8. Bunda masih nggak habis pikir, kenapa Dewi bisa sedendam ini sampai "ngemis" dan melakukan berbagai cara supaya Lisa Hisman minta maaf. Kalo Lisa-nya nggak ngerasa berbuat salah, ya udahlah. Biarin aja. Tapi kalo sampai dibunuh dengan berbagai variasi, mending bikin novel thriller dengan judul "Tujuh Alternatif Pembunuhan Lisa Hisman", bukannya "Sepotong Kata Maaf".

9. Untuk ide masuk ke berbagai dimensi, okelah. Bolehlah. Tapi, kenapa hampir di semua dimensi yang bukan dimensi sebenarnya itu, Roger Gunawan muncul sebagai suami Dewi? Kok, kesannya, Dewi nyesel nikah sama Jeremy Subroto, ya? Kesannya, penulis pengen banget menikah dengan Roger Gunawan - if he is existing in this world. Atau emang ada orangnya? Soalnya dengan nulis nama semua karakter mirip dengan aslinya, apa itu nggak menyinggung perasaan suaminya? Sebelum menikah sampai sekarang, Bunda selalu dinasihati untuk menjaga perasaan suami, bertutur kata yang baik pada suami. Lah ini? Suami digoblok-goblok. Semoga kalian berdua kelak dapat istri yang selalu memuliakan suaminya. Aamiin. Biar pun Dewi secantik bidadari, kalo kata-katanya bau begitu... errrr... masih bisa disebut cantik dan sempurna?

10. Masih bingung dengan pola pikir Jeremy mau pun Roger sebagai laki-laki di dalam cerita ini. Gimana, ya. Boleh, deh, Bunda disebut ganjen atau genit karena mayoritas teman Bunda adalah laki-laki. Tapi keuntungan dari punya banyak teman laki-laki adalah: Bunda memahami cara berpikir mereka yang sama sekali beda banget dengan cara berpikir cewek. Tapi di cerita ini, cara berpikir semua orang di karakter, kecuali Lisa Hisman tentunya, sama banget dengan cara berpikir Dewi, termasuk cara berpikir para pria yang pro ke Dewi semuanya.
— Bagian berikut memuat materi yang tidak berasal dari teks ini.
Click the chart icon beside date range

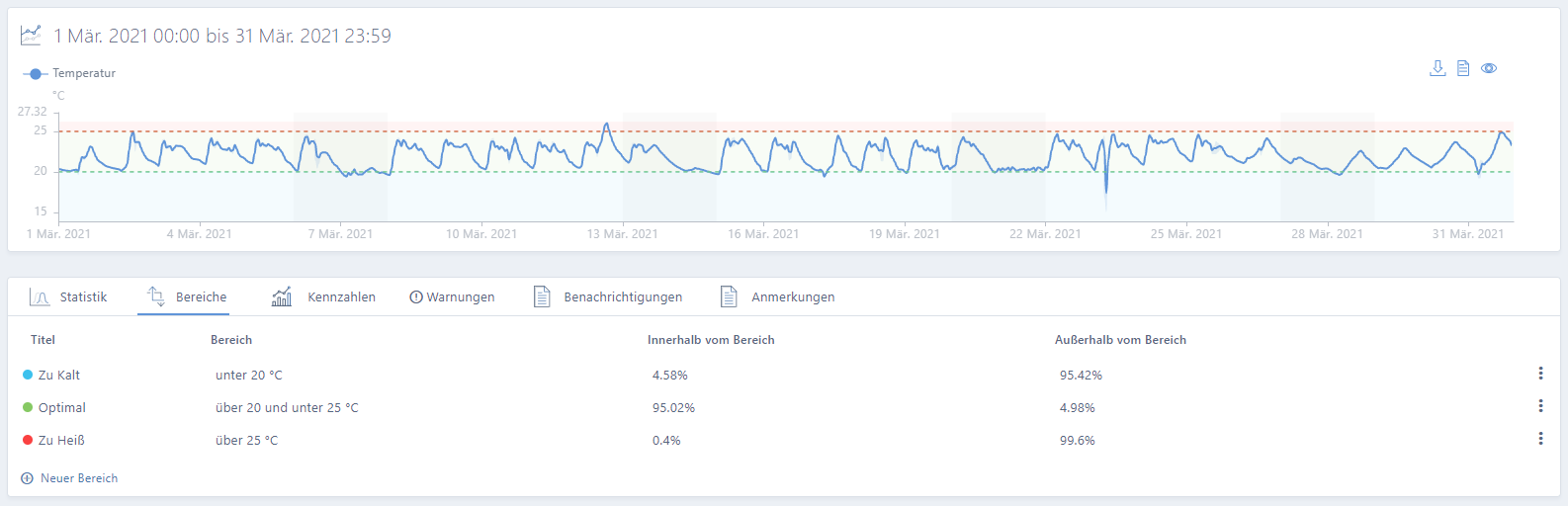coord(32,36)
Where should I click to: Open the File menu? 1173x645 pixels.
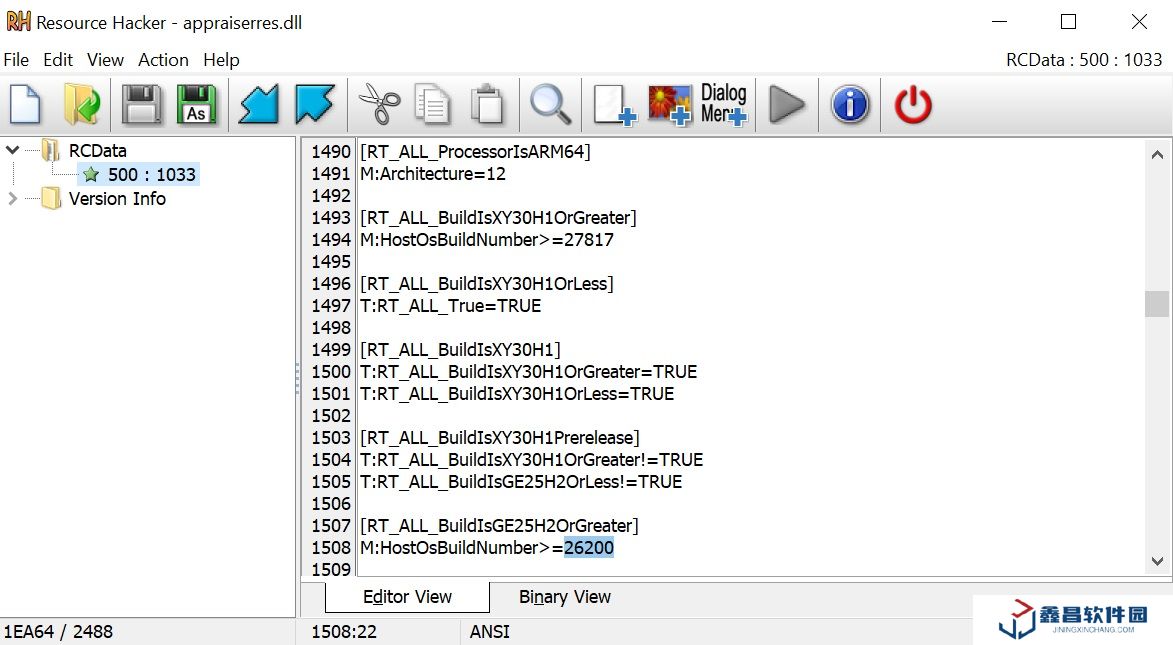click(x=16, y=60)
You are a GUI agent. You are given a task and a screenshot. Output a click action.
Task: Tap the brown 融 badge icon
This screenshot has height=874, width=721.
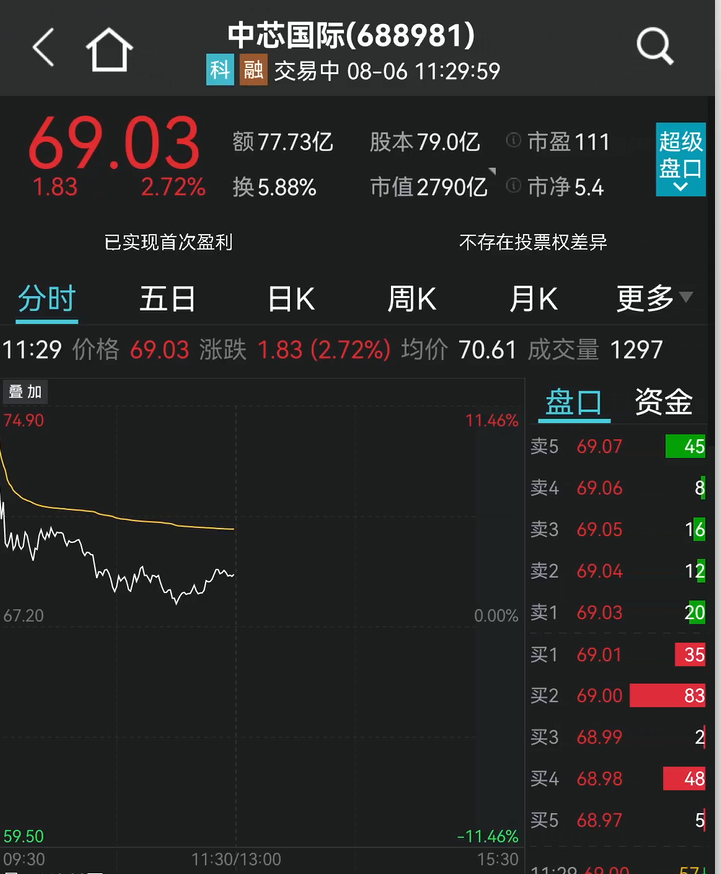tap(253, 71)
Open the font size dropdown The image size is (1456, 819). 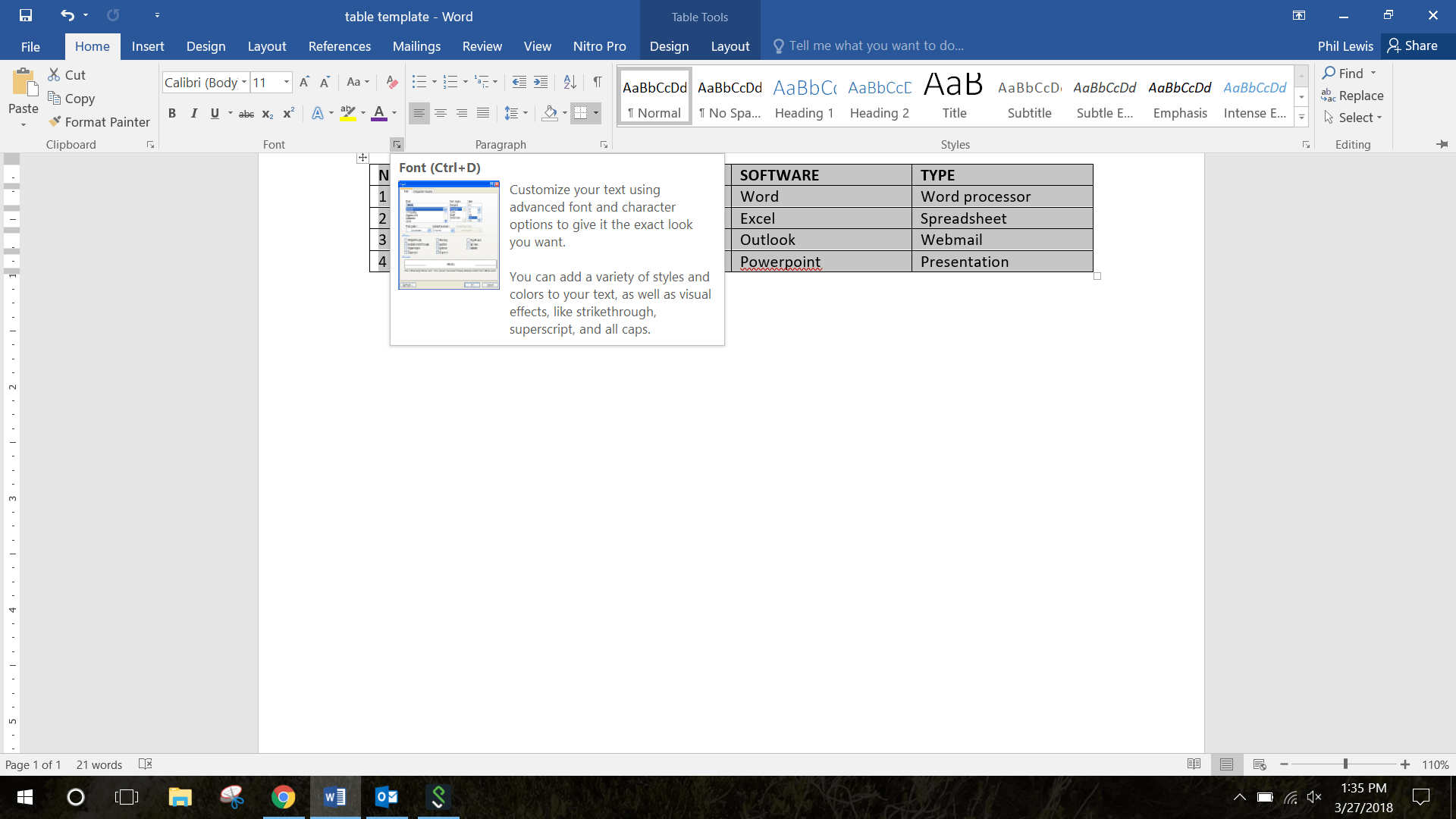click(x=286, y=82)
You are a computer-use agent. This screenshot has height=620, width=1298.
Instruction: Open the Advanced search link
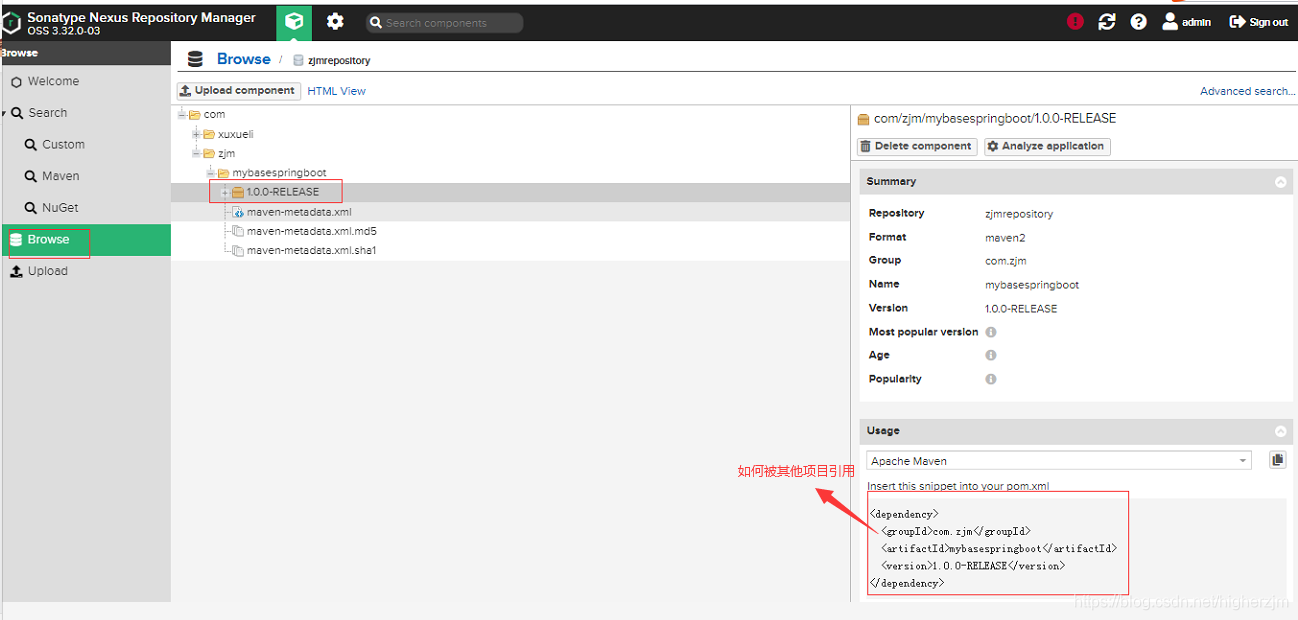click(1247, 91)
Bunda sih, percaya dengan peribahasa Indonesia yang bilang, "lain ladang, lain belalang. lain lubuk lain ikannya." Jadi, beda orang ya beda isi kepalanya. Mau punya pengalaman yang sama persis plek kek apa pun, tetep aja pasti ada perbedaan pendapat dan cara berpikir. Apa lagi kalo makhluk bernama cowok itu datengnya dari Mars dan cewek itu datengnya dari Venus. Dua planet yang berbeda, kan? *apa maksudnya, coba?*

11. Salut sama pemakaian kata "menyeleweng" (sounds jadul, tuwek banget) sementara kebanyakan orang sekarang nulis kata "selingkuh" :D

12. Di akhir buku, sih, akhirnya Dewi bilang ke Jeremy nggak usah berusaha memperbaiki keadaan. Intinya, dia udah nerima gimana "keukeuhnya" Lisa yang nggak merasa bersalah berikut permohonan maaf yang ga kunjung dateng. Tapi, tetep aja, Lisa-nya dibikin mati yang otomatis nggak jadi menikah dengan Armand. Cuma agak bingung juga, di dimensi ke-7 tuh maksudnya Jeremy pulang ke dimensi asal apa gimana, sih? Soalnya kalo pulang, mestinya ga ke dimensi ke-7, dong? Apa ini maksudnya Jeremy dateng ke Jeremy di dimensi lain? Blunder :D

Tapi kesan yang ditinggalkan di akhir dimensi ini ditutup dengan manis banget, menunjukkan Dewi yang nggak mau memusingkan perkara Lisa lagi, yang udah lalu biarlah berlalu. Meski tetep, Lisa dibuat mati di sini, plus, dipermalukan (dikasih nama Tante Ganjen) di depan anak-anaknya yang sudah besar dengan alasan sebagai contoh. Kalo suatu saat Bunda mau nasihatin kalian mengenai memilih perempuan yang baik, Bunda nggak akan buka aib orang lain. Bunda akan kasih case aja, nggak perlu memperlihatkan foto-foto kenangan buruk yang tersimpan berabad-abad. Itu sama aja dengan menyimpan dendam dan mewariskan dendam pada anak-anak Bunda. Never. Bunda pun nggak pernah akan ngasih tau kalian kalo semisal Bunda punya orang yang Bunda benci. Karena rasa benci itu menular.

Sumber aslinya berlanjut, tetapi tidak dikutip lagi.